“I’m going to Hotchkiss,” “I’ve been accepted at Andover,” or “I can’t wait to leave in September for Kent”—are all snatches of conversation I have heard over summers while working at KIPP Reach, my former middle school, whenever recent, successful graduates come by to see their favorite teachers. If they say “Hi” and ask me about Massachusetts, Deerfield, or my college plans, I smile. I recognize in them the pride and achievement (and fear) that was once, and probably still is, in me.
But for every kid who goes from KIPP Reach’s eighth grade class to the freshman class of Exeter, there are at least twenty classmates who will never get the opportunity. With speculation, I would say that also goes for most students in the greater Oklahoma City area, the state of Oklahoma, the southwest region, and the United States. I wonder if the kids headed to prep schools realize what that means.
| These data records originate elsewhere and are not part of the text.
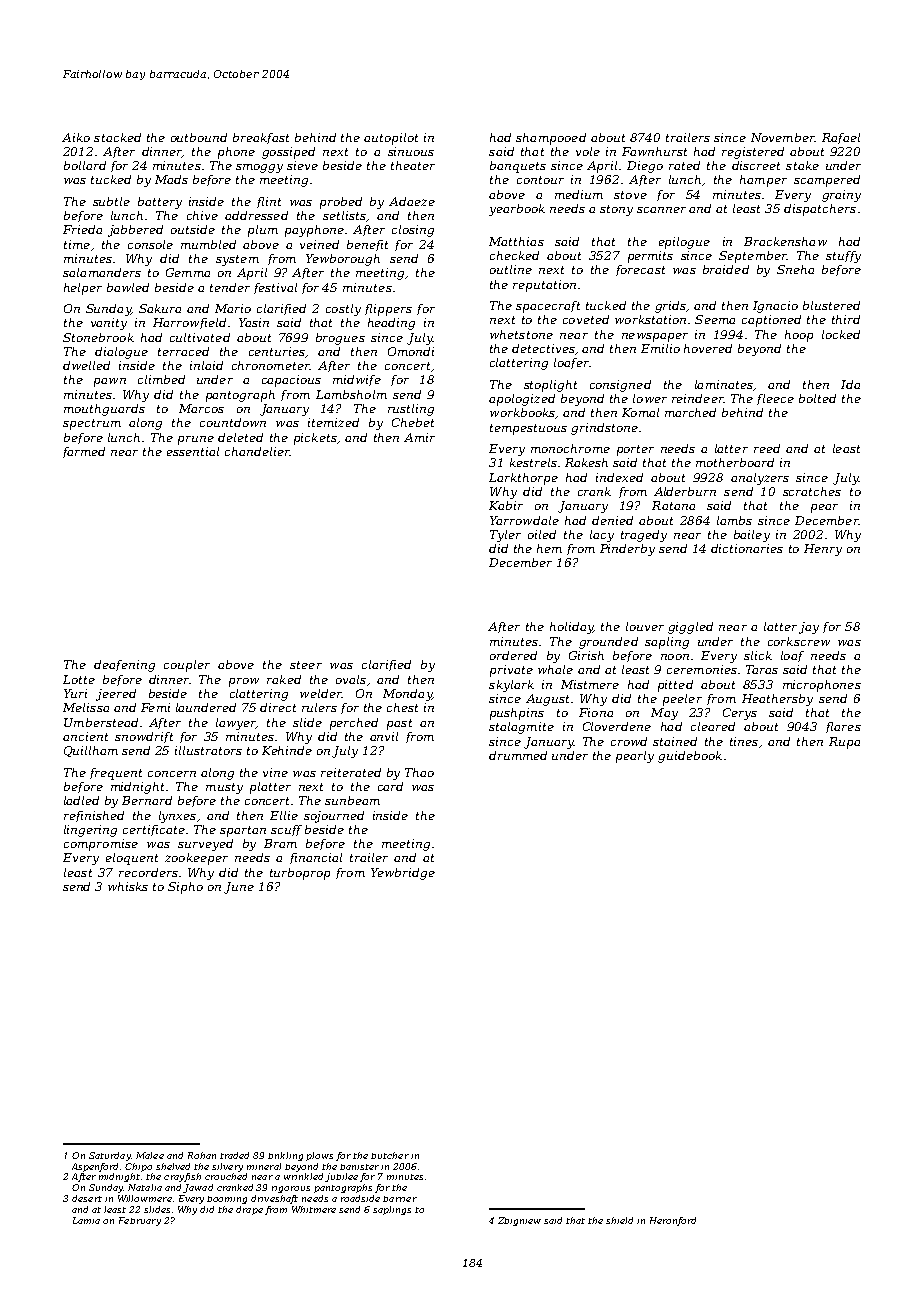 This screenshot has height=1311, width=924. I want to click on stacked, so click(117, 137).
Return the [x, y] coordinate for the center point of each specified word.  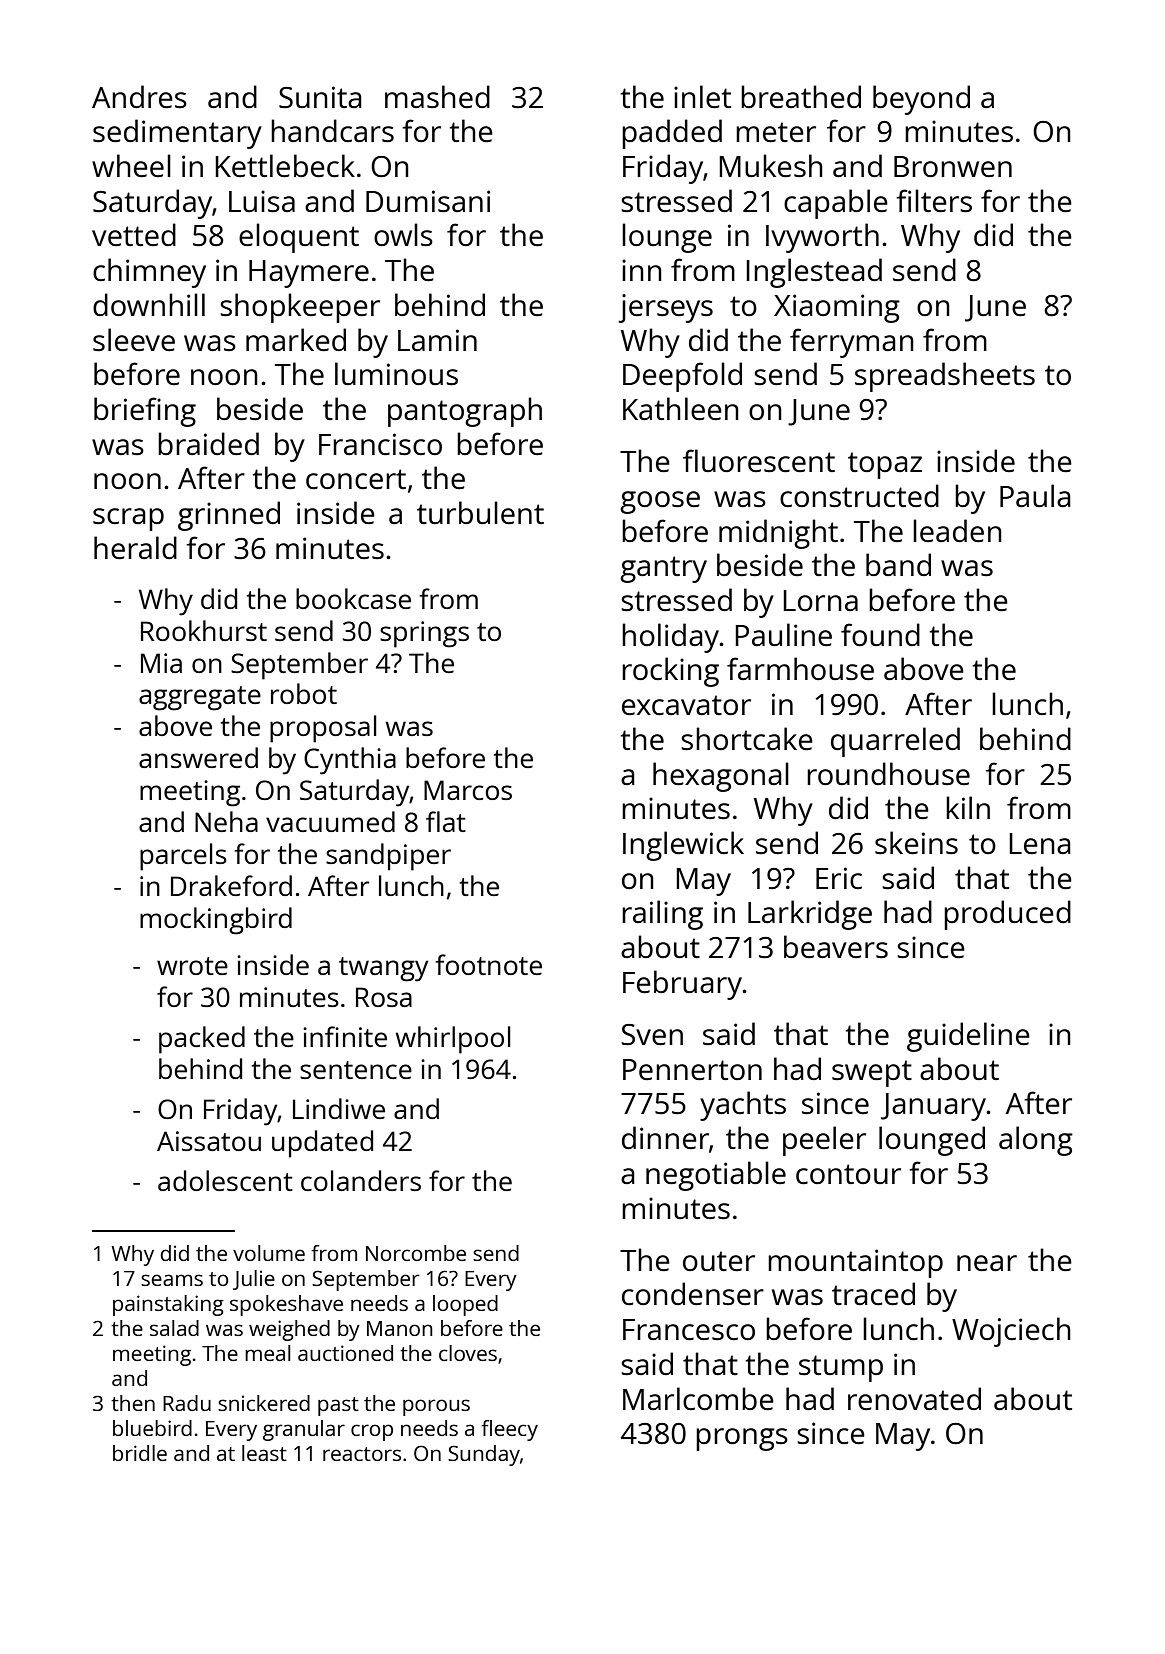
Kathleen [681, 409]
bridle [140, 1453]
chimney [149, 273]
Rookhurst [204, 630]
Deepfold [682, 377]
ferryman [852, 343]
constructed [859, 496]
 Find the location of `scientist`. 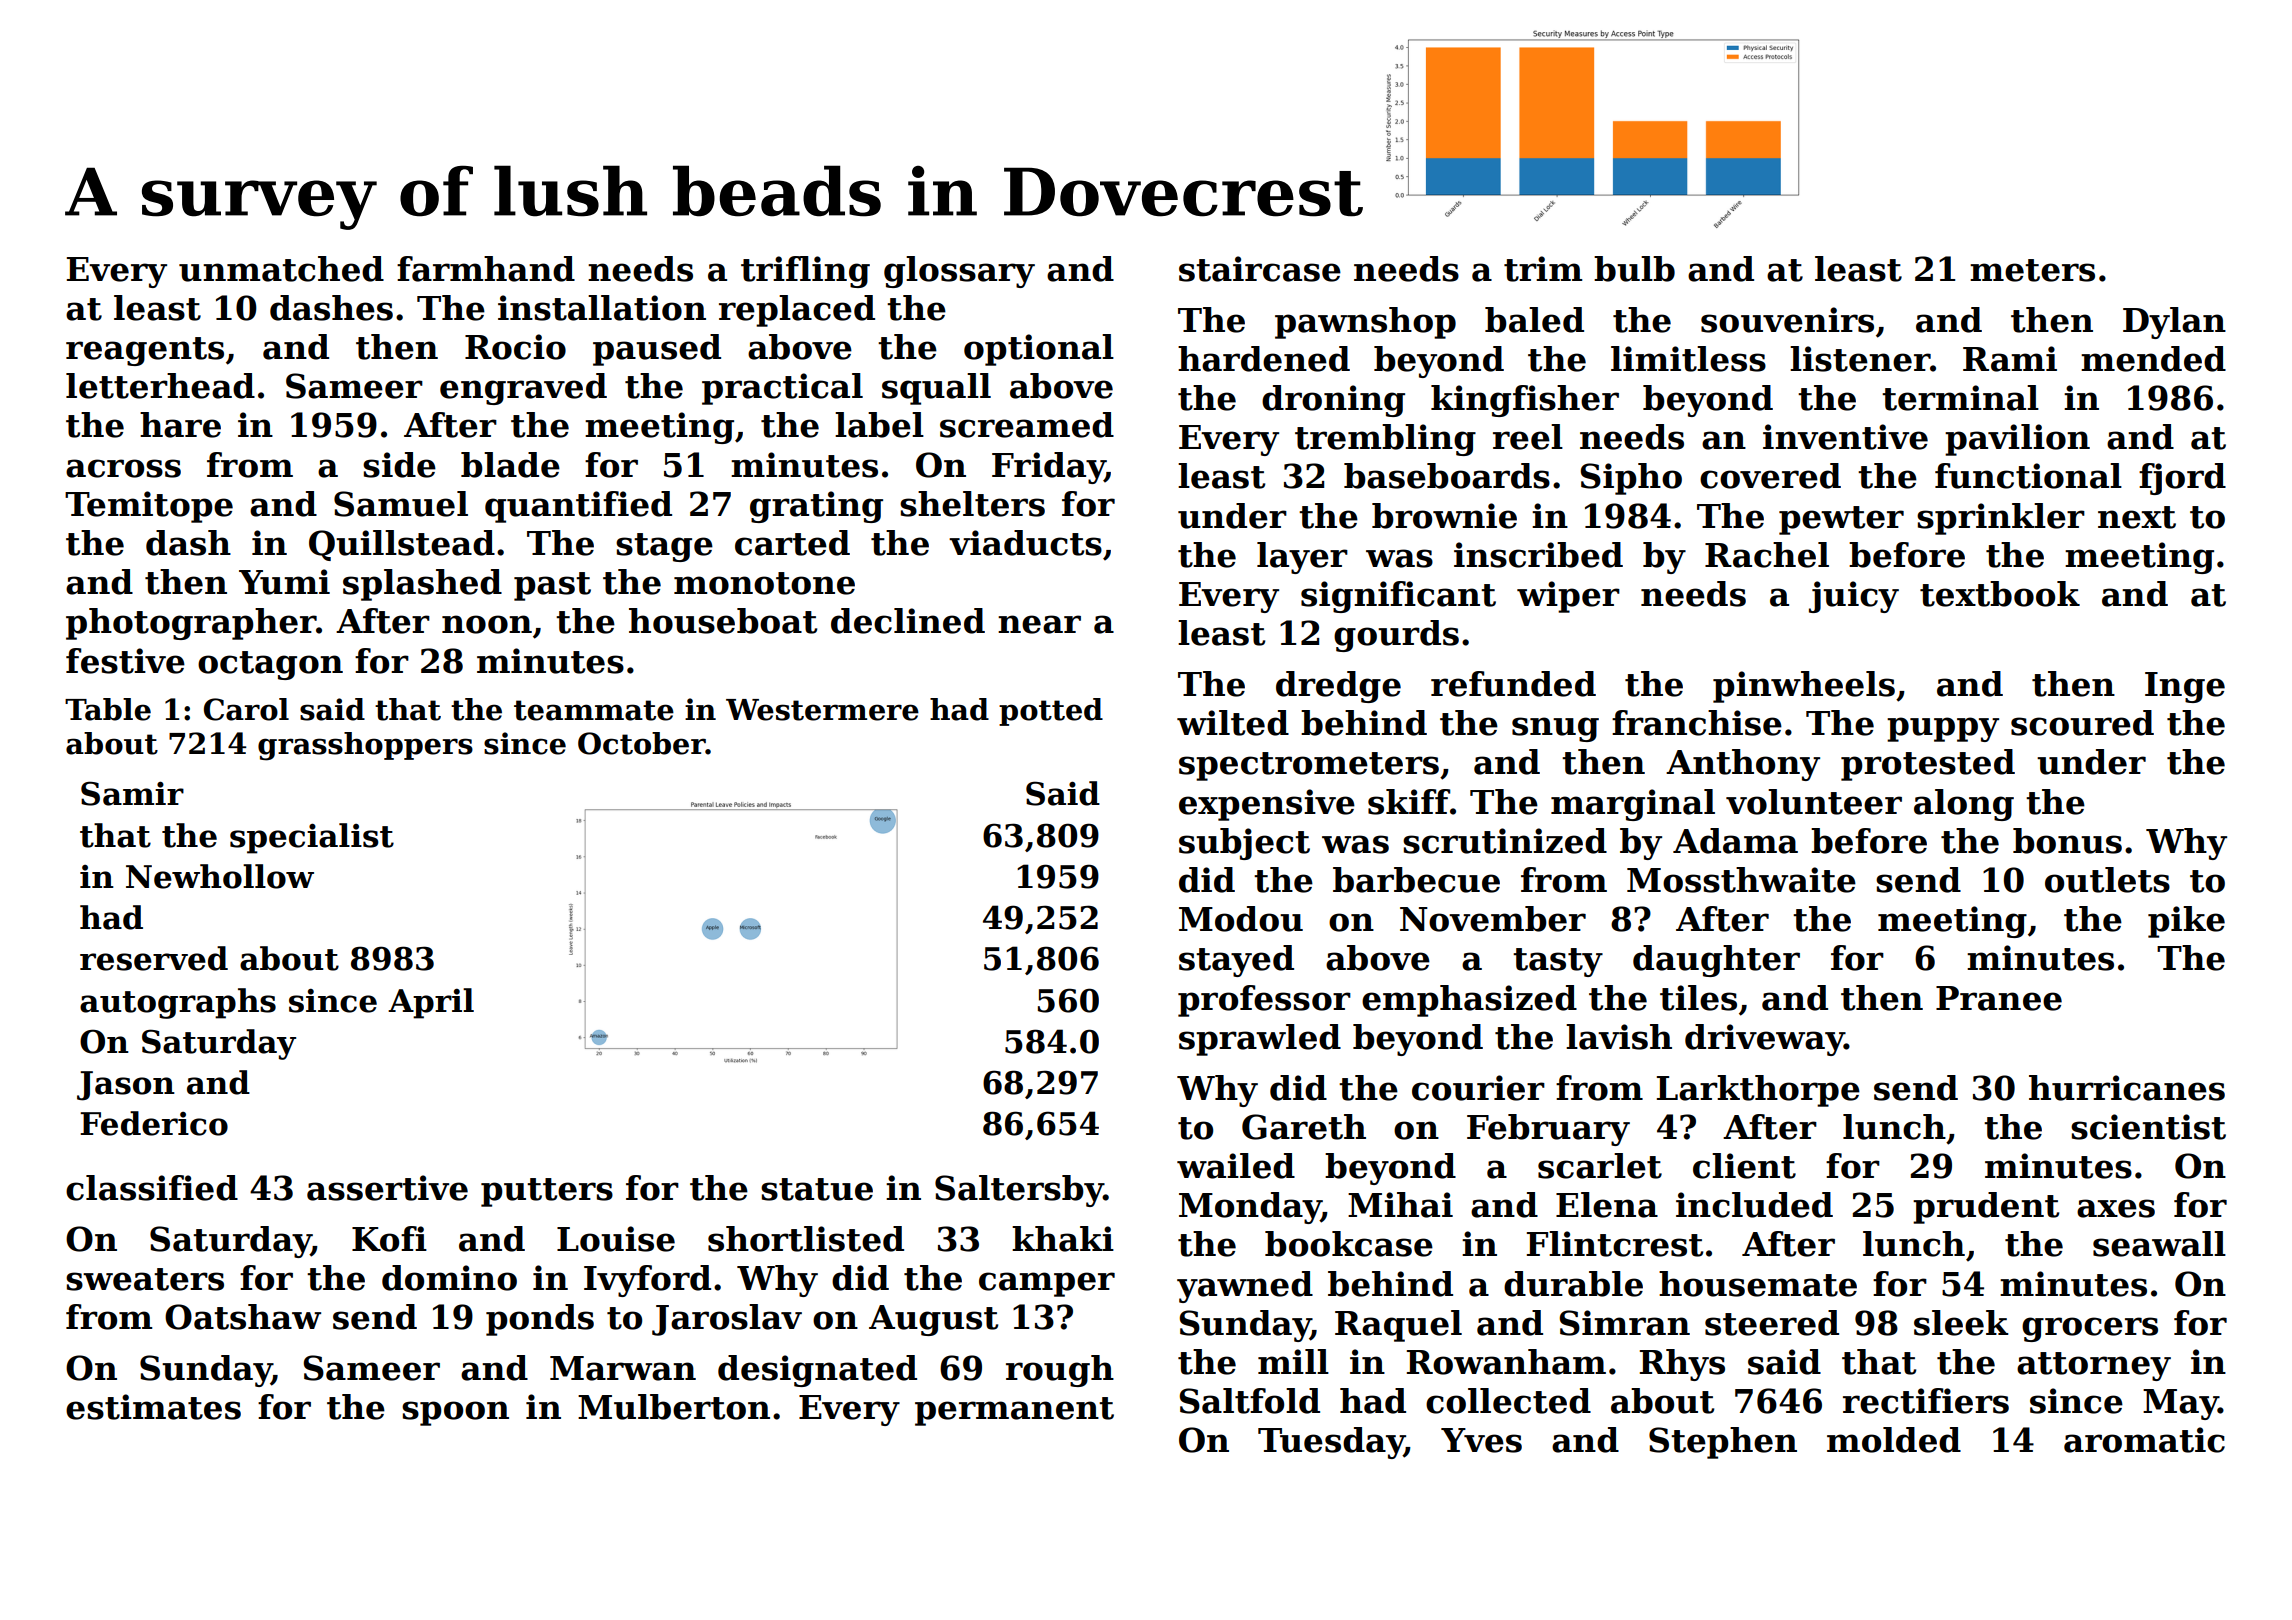

scientist is located at coordinates (2148, 1127).
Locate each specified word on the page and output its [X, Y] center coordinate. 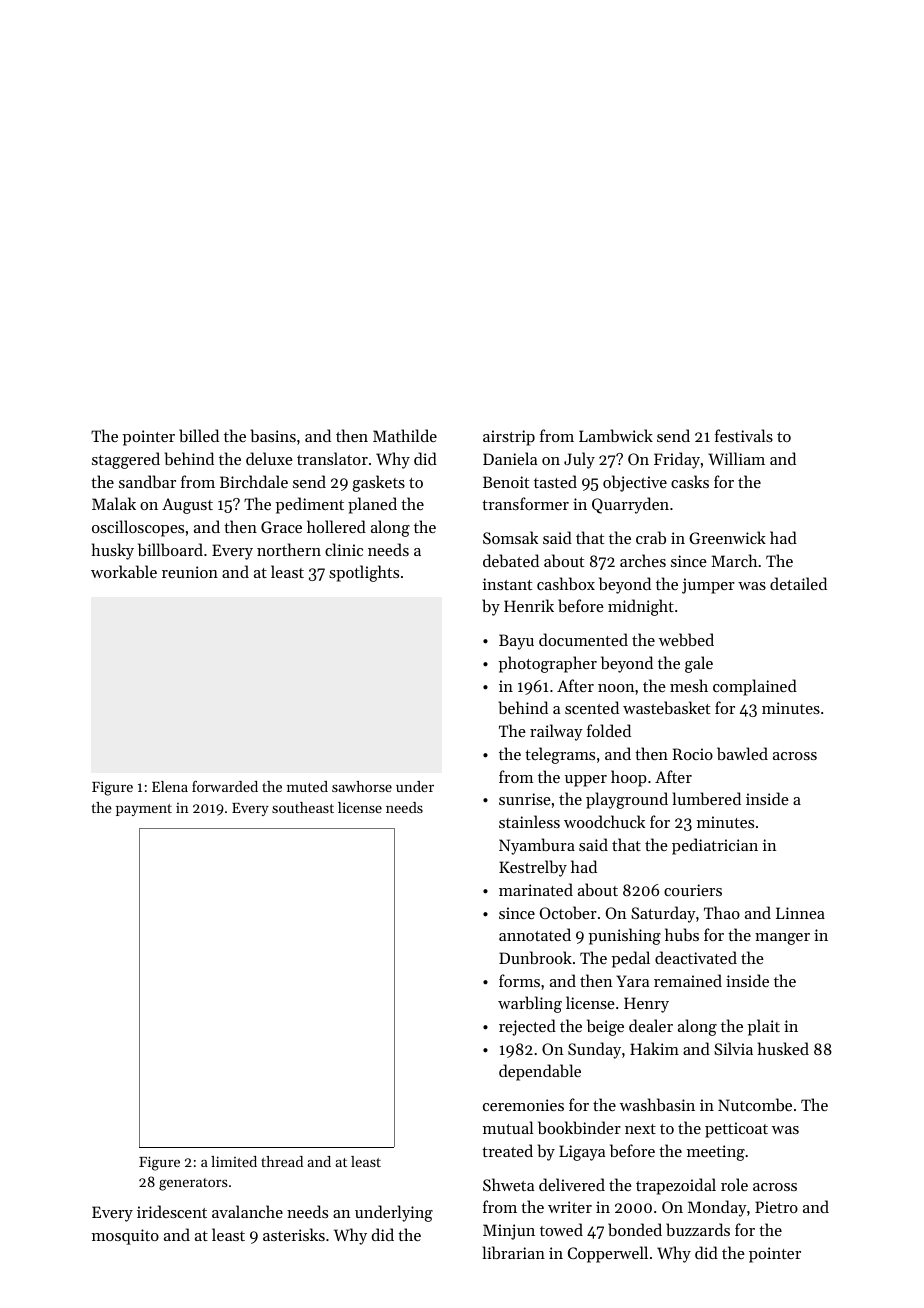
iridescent [172, 1211]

I am not talking solely about the problem of boarding high schools being seen as elite or reformative in public thought, but a closely-tied predicament. Boarding-school students often have such overflowing pride for their institutions and personal achievements (or prefer to speak only with students in similar situations) that it, by accident, borders on snobbery and insensitivity towards others of different circles (read: less-privileged high schools).
These issues stem from conversations and actions. As prep-school students, we need to be sensitive to how we portray and talk to others about Deerfield, this way of life, and our thoughts on different paths. How we live our lives may be the only hint that outsiders ever get as to what institutions like Deerfield are truly like.
If the kids leaving KIPP and Oklahoma ever want advice from me, I would tell them that the real beginning of their high school career is when they learn to be respectful of those they are soon to encounter at school, as well as to those whom they are leaving at home.